## PAGE EXCERPT
Wednesday, January 16, 2013

Encouragement for INS Chapter 3!

"But those who exalt themselves will be humbled, and those who humble thermselves will be exalted."  Matther 23:12

How are you doing with Capter 3?  I must confess that I find myself with a knot in my stomach.  Humility and service just don't come naturally to me.  And it's not that I think I'm all that great at anything, but putting others first with humility...?!  It's a lesson that is slowly growing (like a tree, not a flower) in me.

When I read the scripture in questions 3, 4, and 5 I am reminded that, although I may not be a "mover and a shaker" in this world, I also feel I fall very far short of what Jesus is teaching here.  I want to be a good Christian, but oh please! I don't like reading these passages.  I don't want to serve humbly - I want to be important; that's how to get ahead, to feel loved and respected.  Servants are invisible, they get no credit... what kind of life is that?  Certainly not what we mortals crave!  Yet, it's what Jesus teaches.

## TASK REQUIREMENTS
1. Reproduce the stretch of the post on humility from "How are you" through "what Jesus teaches.", without altering a word.
2. Extend the post on humility, picking up directly after its final sentence.

## DATA SECTION
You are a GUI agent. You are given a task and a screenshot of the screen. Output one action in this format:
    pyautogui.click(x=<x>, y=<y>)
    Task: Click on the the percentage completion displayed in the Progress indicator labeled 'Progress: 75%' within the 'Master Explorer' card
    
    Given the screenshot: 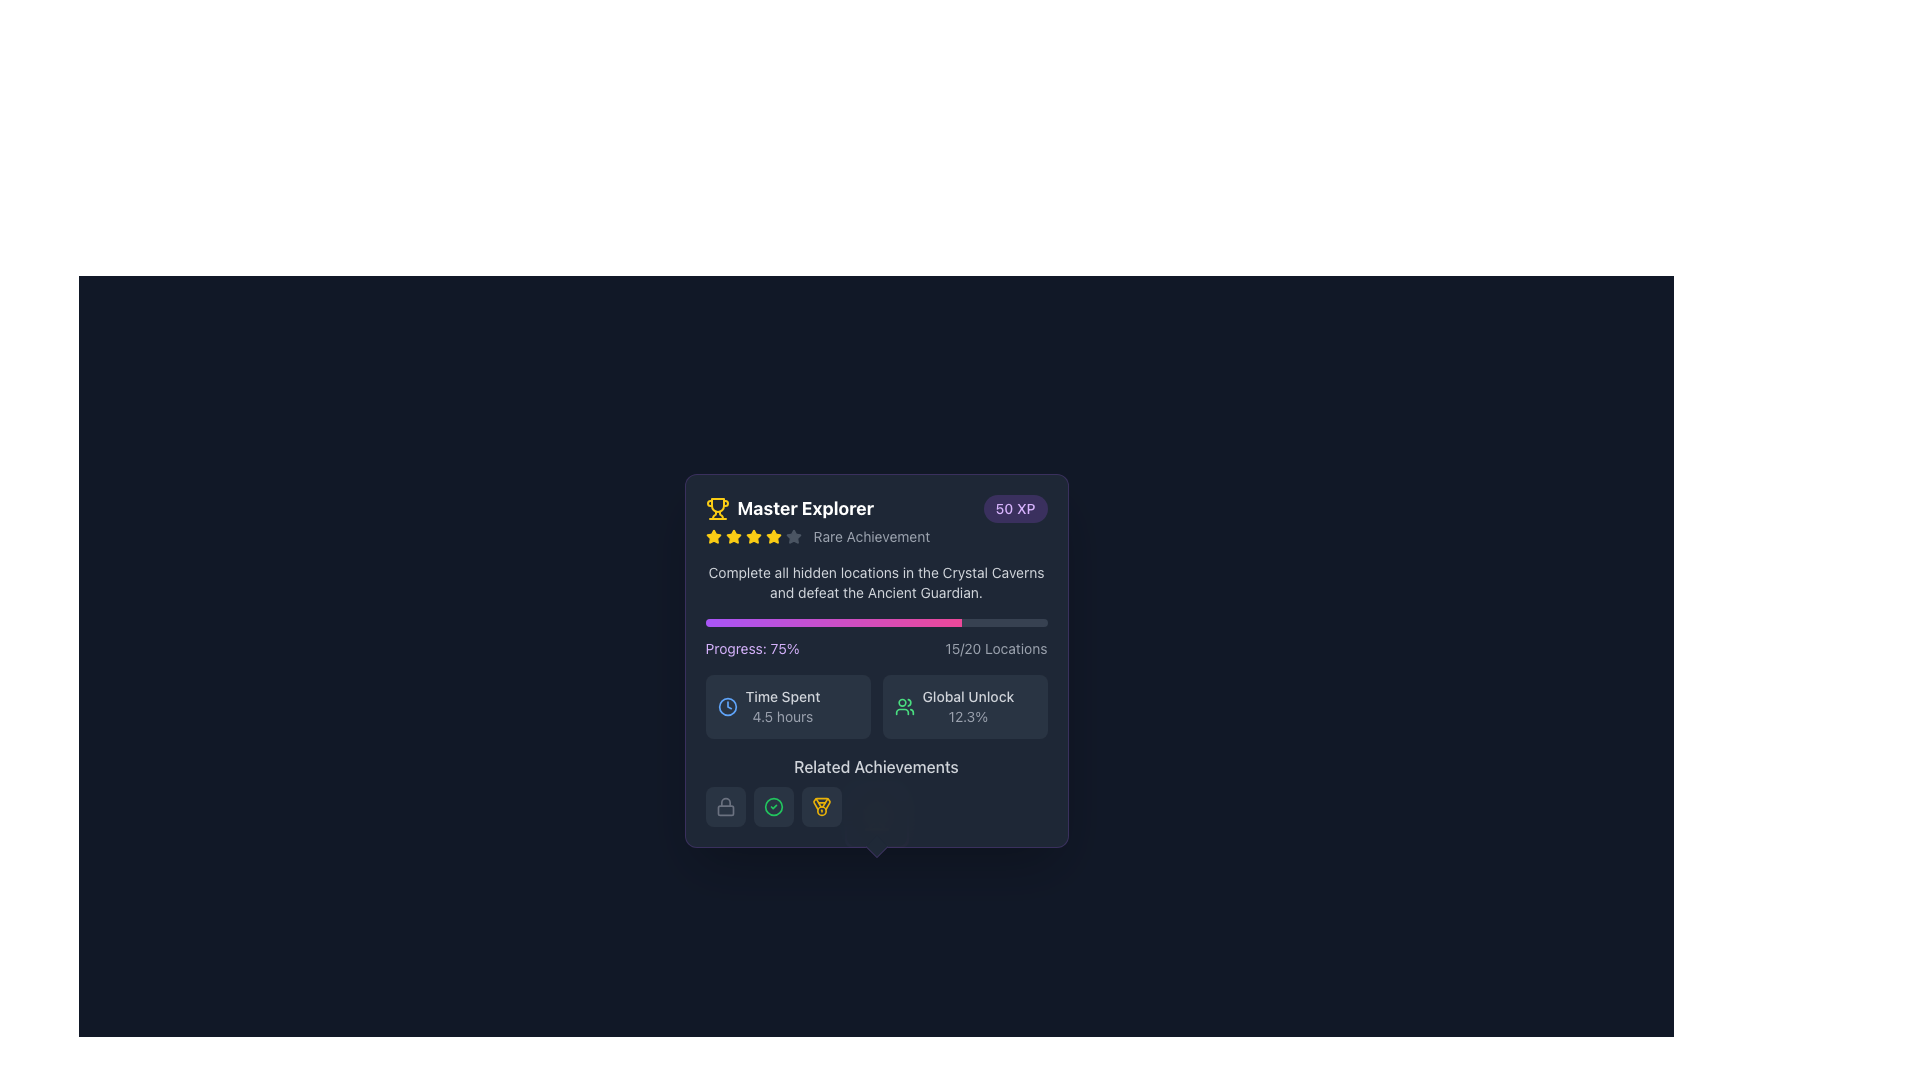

## REPLIES
1.
How are you doing with Capter 3?  I must confess that I find myself with a knot in my stomach.  Humility and service just don't come naturally to me.  And it's not that I think I'm all that great at anything, but putting others first with humility...?!  It's a lesson that is slowly growing (like a tree, not a flower) in me.

When I read the scripture in questions 3, 4, and 5 I am reminded that, although I may not be a "mover and a shaker" in this world, I also feel I fall very far short of what Jesus is teaching here.  I want to be a good Christian, but oh please! I don't like reading these passages.  I don't want to serve humbly - I want to be important; that's how to get ahead, to feel loved and respected.  Servants are invisible, they get no credit... what kind of life is that?  Certainly not what we mortals crave!  Yet, it's what Jesus teaches.

2.
Jesus turns the world upside down!  He is a revolutionary!  His teachings, contrary to wordly thought, resonate within the soul, stir something deep within and bring joy.  We were made in God's image, so we are always drawn to Him. 

If you are like me and want to close the Bible every time I read that I have to humbly serve, do not be discouraged!  Keep reading - let Jesus' words roll around in your brain, sink into your heart, and take root in your soul.  That's when the knot starts to form - as the seed of service and humility takes root and starts to grow.  It has to push out the worldly teachings of selfishness, recognition, and importance.  Yep, that will take some time and may be a little 'uncomfortable' (you know the kind of uncomfortable the dentist uses when he's drilling a cavity!) But it will be worth it!  God's promises are not empty and His rewards are amazing!

Keep reading. Keep writing. Keep meditating on the Word Keep trying.
 
God's word is here to lift us up, to remind us of His promises to us, and to encourage us.  Jesus was sent to teach us and to save us.  Keep striving to learn the lessons, because He has already bought our salvation.

Come to the blog (www.reonlineblog.blogspot.com) and post how reading about humility and service has affected you this week!  Do you have a favorite passage or one that makes you a little (or a lot) uncomfortable?  Tell about a time you were blessed by serving.  I'd love to hear about it.!  And I'm sure your Yahweh Sisters would, too!

Your Partner in Ministry,
Shelly




2 comments:

JaniceK said...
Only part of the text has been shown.